The glutamine amidotransferase gene GAT1_2.1 is a marker of N status in Arabidopsis root, linked to a shoot branching phenotype. The protein has an N-terminal glutamine amidotransferase domain and a C-terminal extension with no recognizable protein domain. A purified, recombinant version of the glutamine amidotransferase domain was catalytically active as a glutaminase, with apparent Km value of 0.66 mM and Vmax value of 2.6 μkatal per mg. This form complemented an E. coli glutaminase mutant, ΔYneH. Spiking of root metabolite extracts with either the N-terminal or full length form purified from transformed tobacco leaves led to reciprocal changes in glutamine and ammonia concentration. No product derived from amido-15N-labeled glutamine was identified. Visualization of GAT1_2.1-YPF transiently expressed in tobacco leaves confirmed its mitochondrial localization. gat1_2.1 exhibited reduced growth as compared with wild-type seedlings on media with glutamine as sole nitrogen source.

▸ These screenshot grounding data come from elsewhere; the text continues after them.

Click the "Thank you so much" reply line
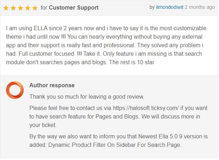This screenshot has width=219, height=160. 87,96
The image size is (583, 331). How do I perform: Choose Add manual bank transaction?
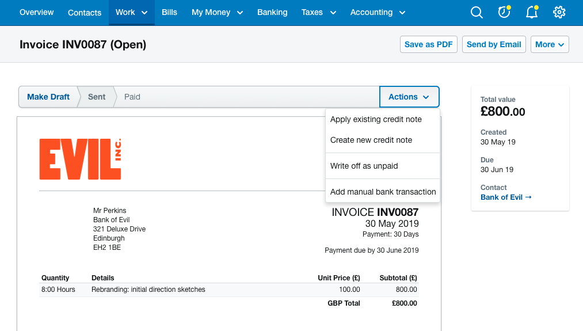(x=383, y=192)
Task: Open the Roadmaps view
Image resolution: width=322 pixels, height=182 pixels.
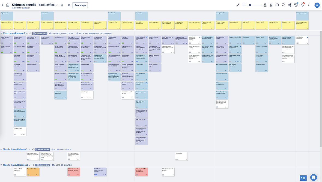Action: 81,5
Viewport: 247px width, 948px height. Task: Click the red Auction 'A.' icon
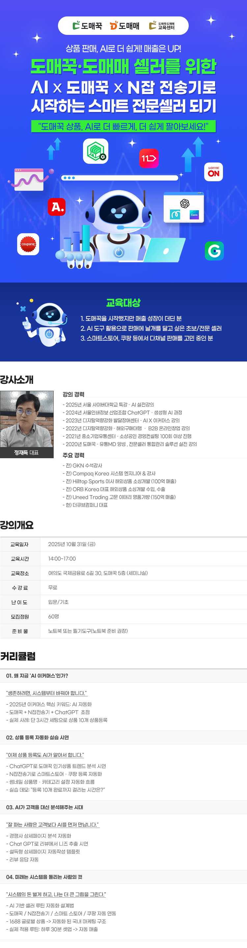(57, 207)
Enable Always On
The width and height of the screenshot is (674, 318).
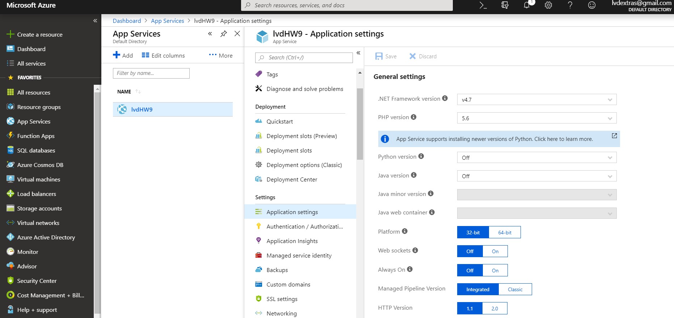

Results of targeted metabolite profiling pointed to a possible activation of the GABA shunt in the mutant following glutamine treatments, with reduced levels of glutamic acid, 2-oxoglutarate and γ-aminobutyric acid and increased levels of succinic acid. GAT1_2.1 may act as a glutaminase, in concert with Glutamate Dehydrogenase 2, to hydrolyze glutamine and channel 2-oxoglutarate to the TCA cycle under high nitrogen conditions.